Durante meses fuimos el único contacto que estos residentes, vuestros padres o abuelos, tenían con el exterior. Nos convertimos en su familia, en su apoyo. Las videollamadas con los familiares se convirtieron en el pan de cada día y no todas eran fáciles ni esperanzadoras. Estar presente cuando un hijo se despide de su padre sabiendo que no lo va a volver a ver es de las cosas más difíciles que tuvimos que afrontar.
Por otro lado, los protocolos y los cambios en las medidas a adoptar eran constantes. La frustración la vivíamos día a día, pues teníamos que improvisar y cambiar soluciones de manera continua —incluso varias veces en la misma jornada— , lo cual era agotador.
La falta de coordinación en muchas ocasiones suponía que las decisiones las tomasen profesionales que no estaban cualificados para ello. Cuando es necesario decidir sobre la vida de las personas, la losa de responsabilidad que tienes encima es gigantesca. Tu mente solo mira hacia delante y sabe que tiene que reaccionar rápido, pero después la culpa te come por dentro pensando en si ha sido suficiente, en si tomaste la decisión correcta.
Con todo este panorama, llegar llorando a casa era la tónica habitual. A veces por algo, a veces por nada.
Aun así, no todo era malo. Durante aquellos meses fuimos un gran equipo. El apoyo que nos dábamos entre compañeros era inmenso.

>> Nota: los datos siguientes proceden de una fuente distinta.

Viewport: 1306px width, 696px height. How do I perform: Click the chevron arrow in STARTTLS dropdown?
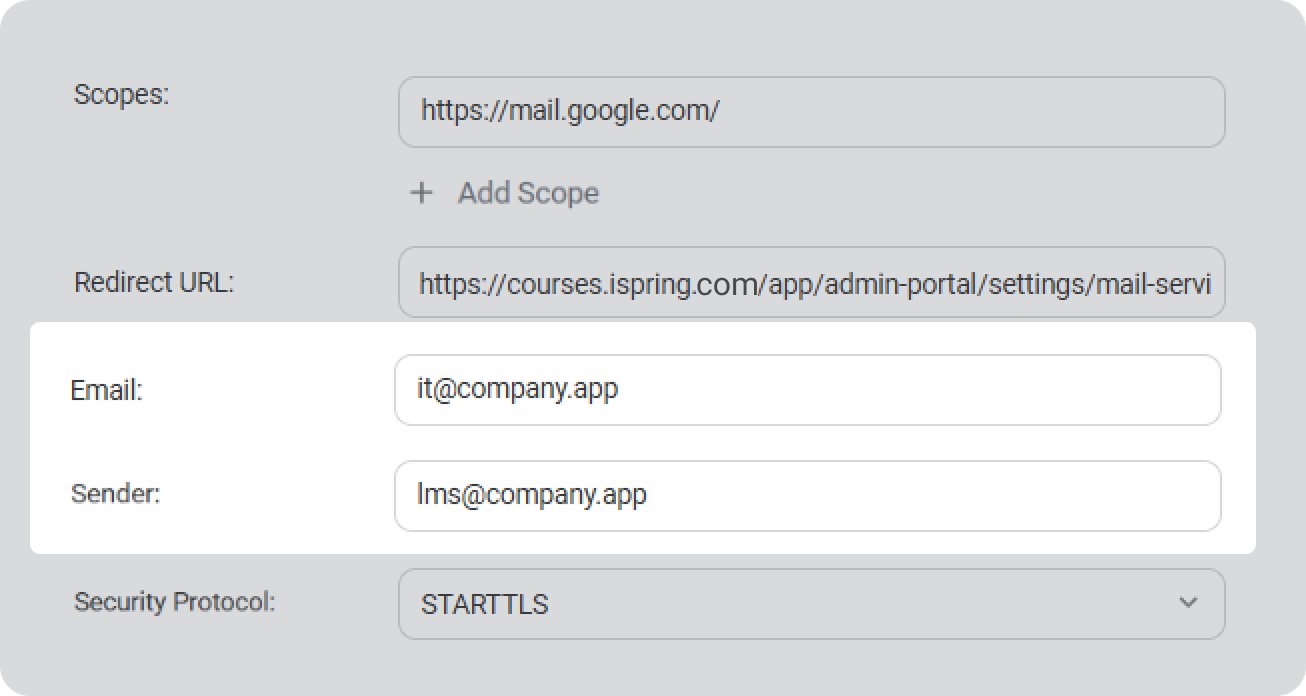point(1188,603)
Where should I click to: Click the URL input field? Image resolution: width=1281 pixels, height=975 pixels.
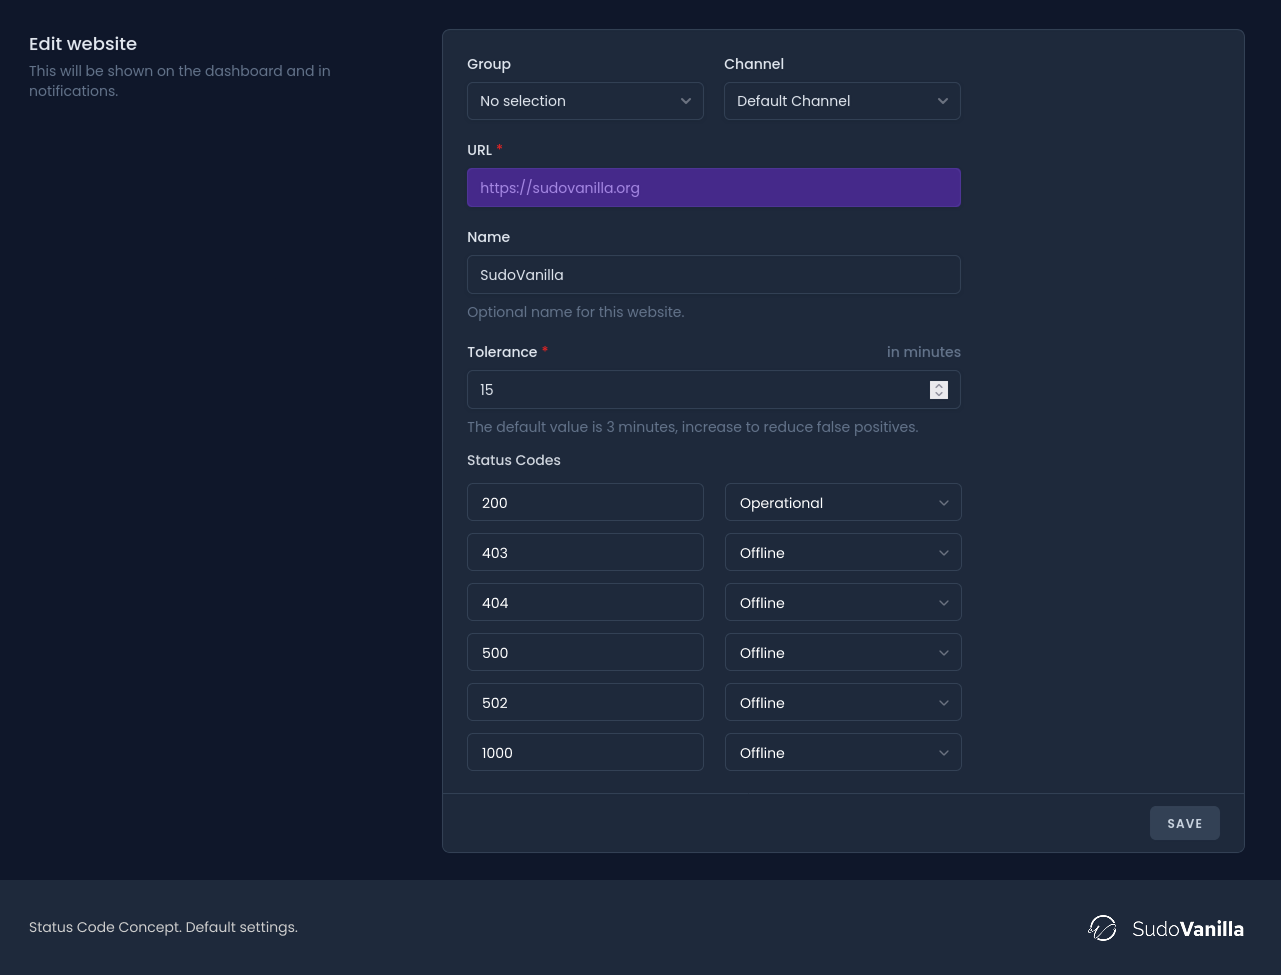pos(713,188)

Ver la superación, las ganas y el esfuerzo que mis compañeros ponían todos los días me hacía seguir adelante.
Los meses pasaron y las circunstancias iniciales fueron cambiando. La primera ola pasó y llegó la segunda, y la tercera… Las sensaciones cada vez que aparecía un nuevo contagio eran angustiosas. Parecía que vivíamos en el Día de la Marmota.

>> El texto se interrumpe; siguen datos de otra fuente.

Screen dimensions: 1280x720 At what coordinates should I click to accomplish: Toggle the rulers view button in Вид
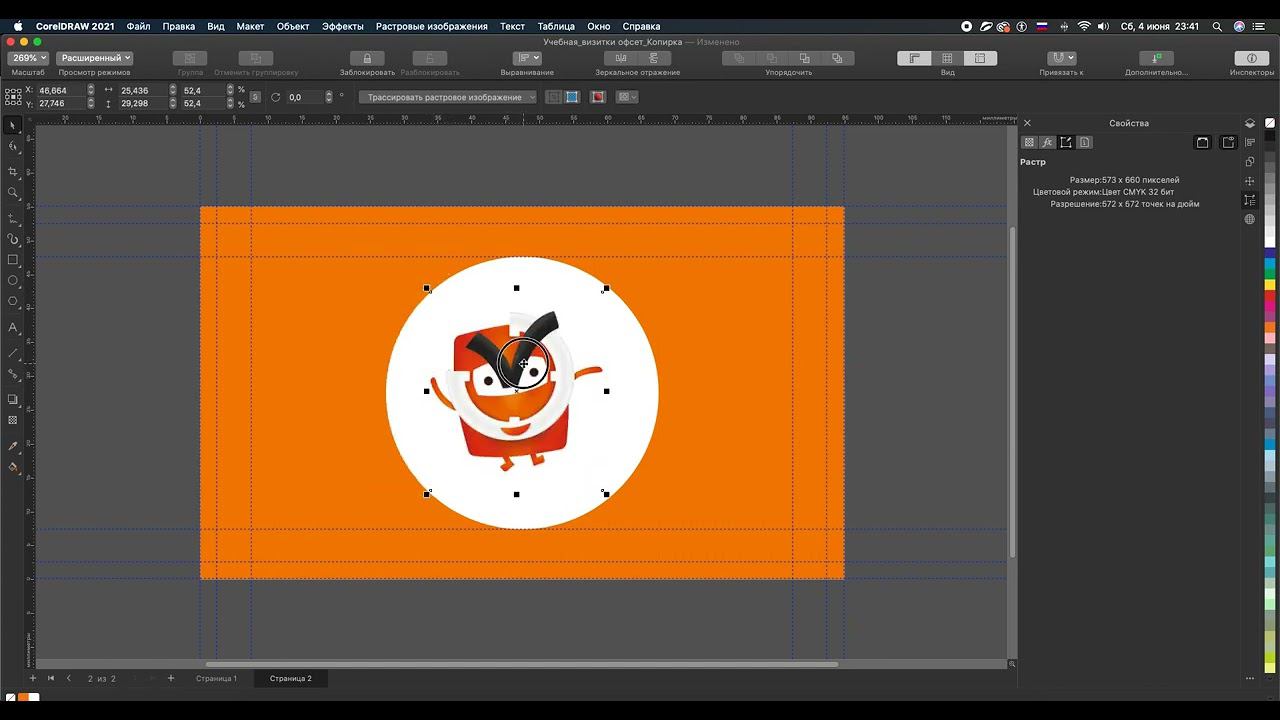914,58
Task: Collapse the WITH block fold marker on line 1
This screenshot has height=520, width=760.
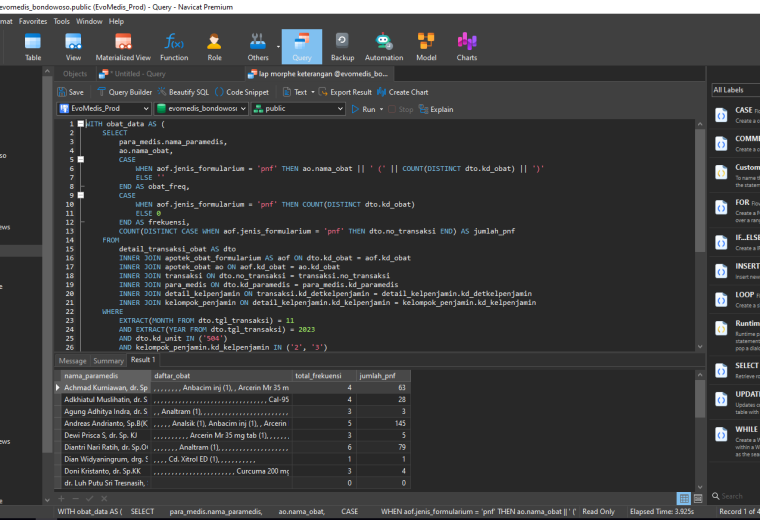Action: 81,124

Vivimos en una montaña rusa, una de alegrías y desilusiones que no acaban. Incluso con la llegada de la vacuna seguimos con el miedo a flor de piel, porque solo escuchar la palabra «positivo» nos destroza.
Después de toda esta experiencia —de seguro compartida— los sanitarios hemos visto la distancia que hay entre la primera línea del combate y la cúpula de dirigentes. Todo se ve muy distinto desde los organismos encargados de gestionar las medidas de la pandemia, donde unos actuaban con un optimismo utópico y otros utilizaban las medidas más tajantes. Sin embargo, los que sufren las consecuencias de las decisiones son siempre otros.

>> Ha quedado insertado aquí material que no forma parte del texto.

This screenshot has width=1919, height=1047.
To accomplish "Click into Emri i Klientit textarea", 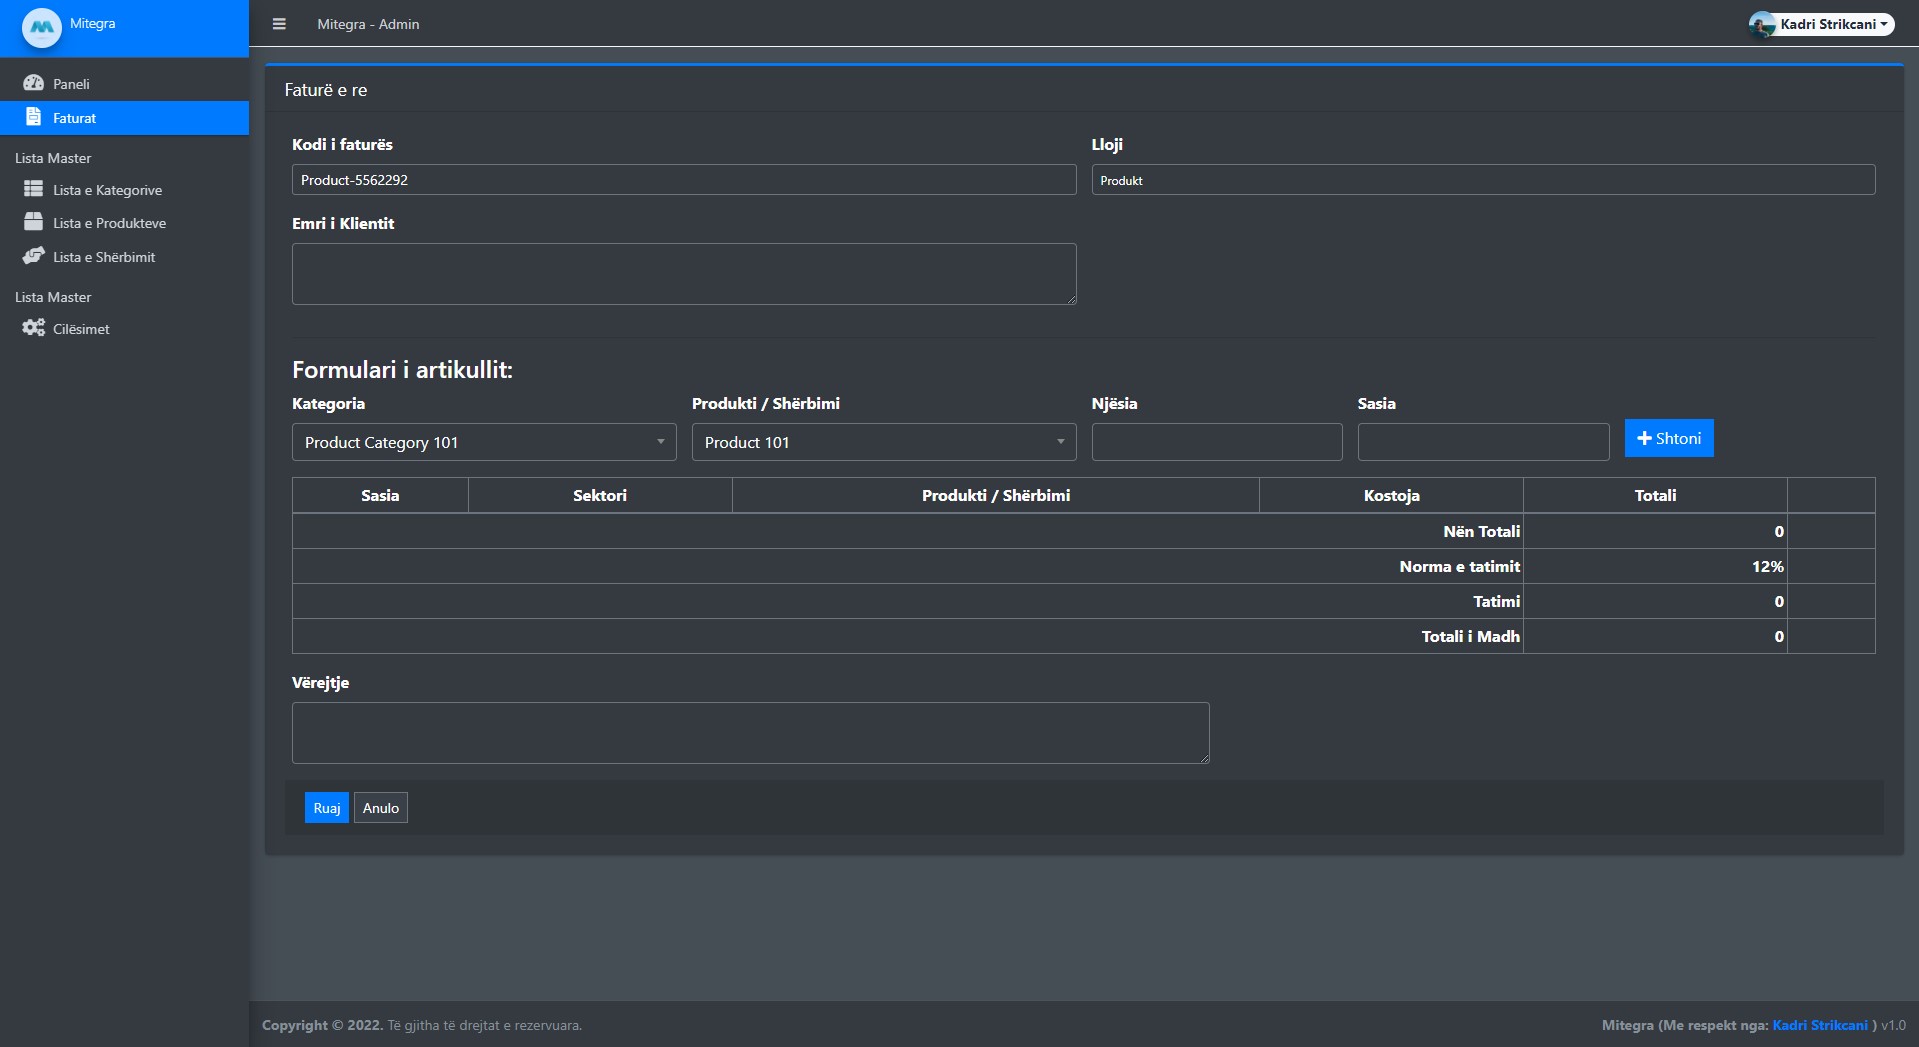I will click(x=684, y=274).
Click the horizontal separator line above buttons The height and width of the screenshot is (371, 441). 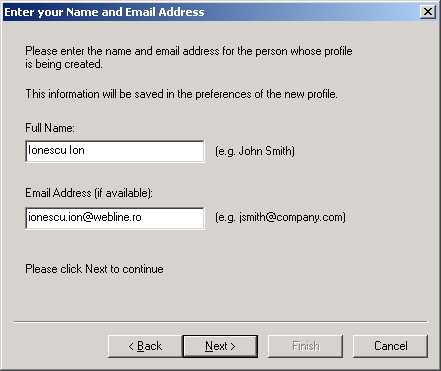[x=220, y=322]
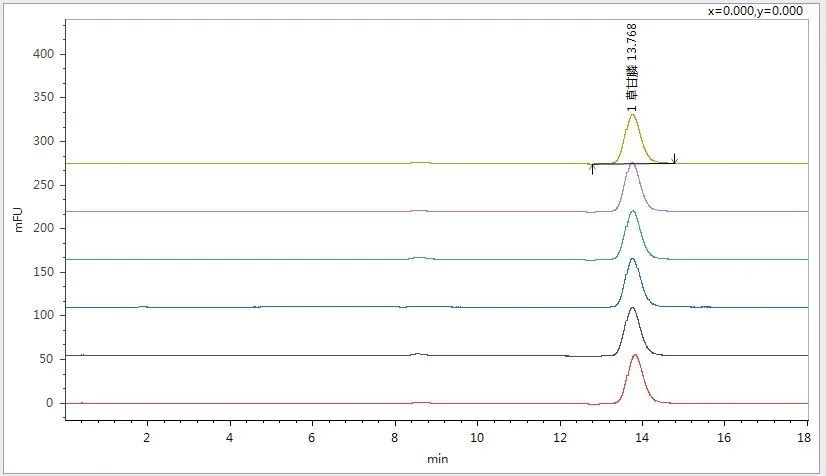Click the integration start marker arrow
This screenshot has height=476, width=826.
593,169
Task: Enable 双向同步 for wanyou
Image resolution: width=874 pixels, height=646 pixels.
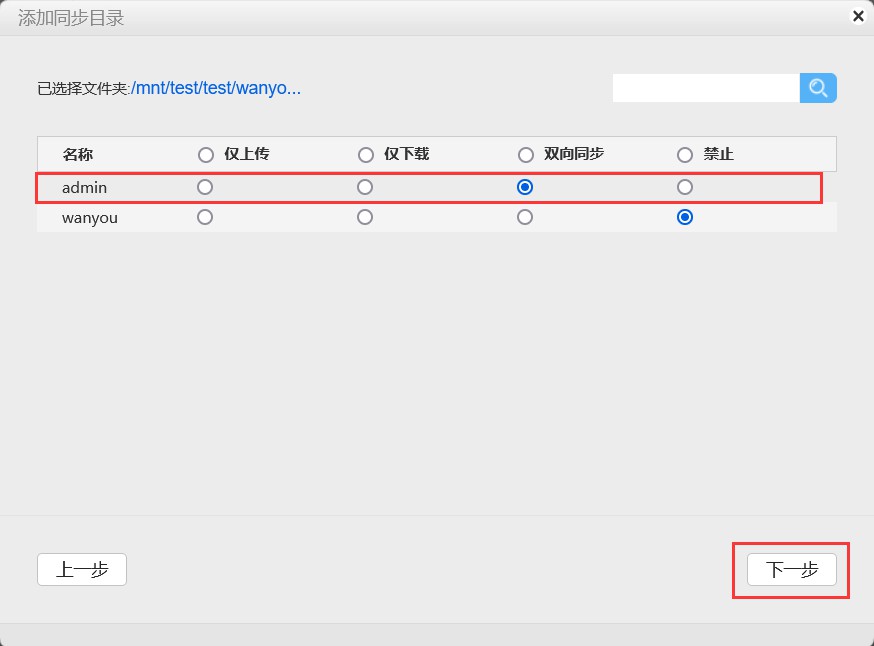Action: click(525, 217)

Aunque este sentimiento es el mismo en todos los sanitarios, diría que en los jóvenes tiene una especial importancia. Con nuestras carreras profesionales recién empezadas, con toda la ilusión y el amor que ponemos cada día por lo que hacemos porque nos gusta, en ocasiones el virus nos ha hecho replantearnos nuestra profesión. Después de tantos años estudiando, de todo el esfuerzo y de las horas sin dormir, sentir que te has equivocado, que te gustaría dedicarte a otra cosa, es desconcertante.
Sin duda no somos los mismos que hace un año y nunca lo volveremos a ser.